Dernière mise à jour de cette page le 23/11/2012

XI.3

On me dit qu'il était marié. Que faire ?
- En effet, cela était embarrassant. Que fîtes-vous ?
- Ce sont de ces cas où il faut en venir à la pierre à fusil.
- C'est-à-dire que...
- Je lui mis une balle dans la tête ”, dit froidement le bandit.
Orso fit un mouvement d'horreur. Cependant la curiosité, et peut-être aussi le désir de retarder le moment où il faudrait rentrer chez lui, le firent rester à sa place, et continuer la conversation avec ces deux hommes, dont chacun avait au moins un assassinat sur la conscience.
Pendant que son camarade parlait, Brandolaccio mettait devant lui du pain et de la viande ; il se servit lui-même, puis il fit la part de son chien, qu'il présenta à Orso sous le nom de Brusco, comme doué du merveilleux instinct de reconnaître un voltigeur sous quelque déguisement que ce fût. Enfin il coupa un morceau de pain et une tranche de jambon cru qu'il donna à sa nièce.
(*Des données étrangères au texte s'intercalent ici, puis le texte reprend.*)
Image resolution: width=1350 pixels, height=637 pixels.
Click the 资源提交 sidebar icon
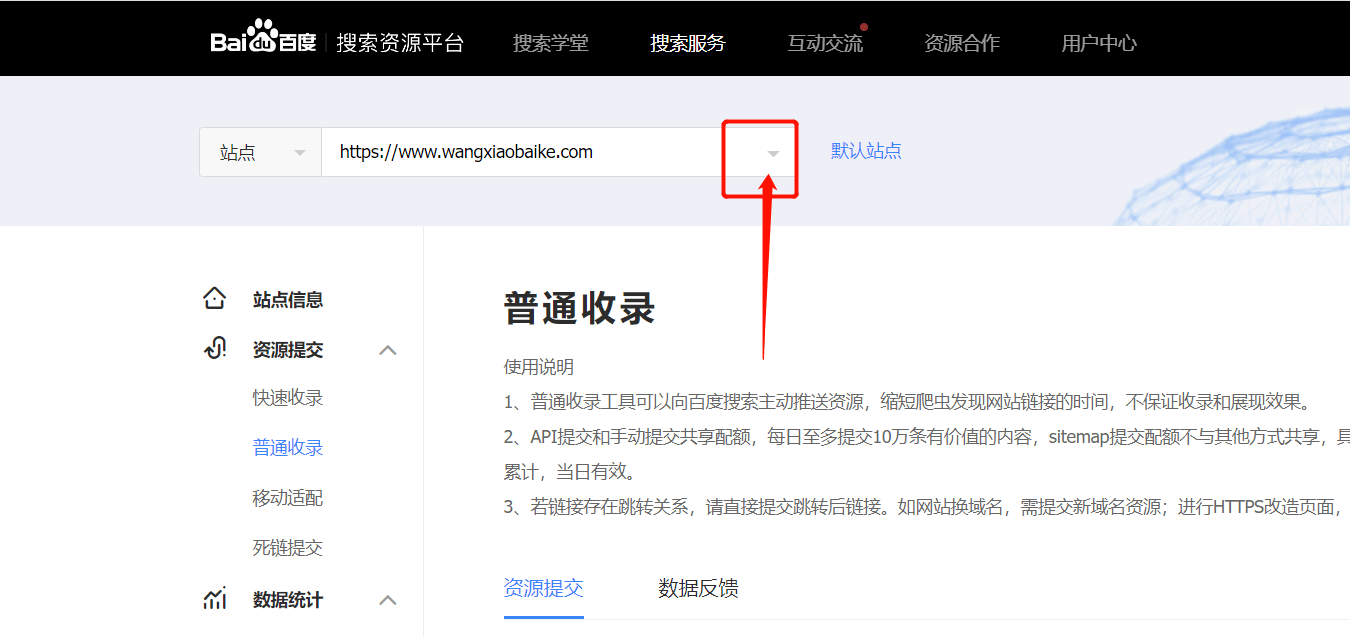coord(214,349)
“ La belle vie que celle de bandit ! s'écria l'étudiant en théologie après avoir mangé quelques bouchées. Vous en tâterez peut-être un jour, monsieur della Rebbia, et vous verrez combien il est doux de ne connaître d'autre maître que son caprice. ” Jusque-là, le bandit s'était exprimé en italien ; il poursuivit en français :
“ La Corse n'est pas un pays bien amusant pour un jeune homme ; mais pour un bandit, quelle différence ! Les femmes sont folles de nous. Tel que vous me voyez, j'ai trois maîtresses dans trois cantons différents. Je suis partout chez moi. Et il y en a une qui est la femme d'un gendarme.
- Vous savez bien des langues, monsieur, dit Orso d'un ton grave.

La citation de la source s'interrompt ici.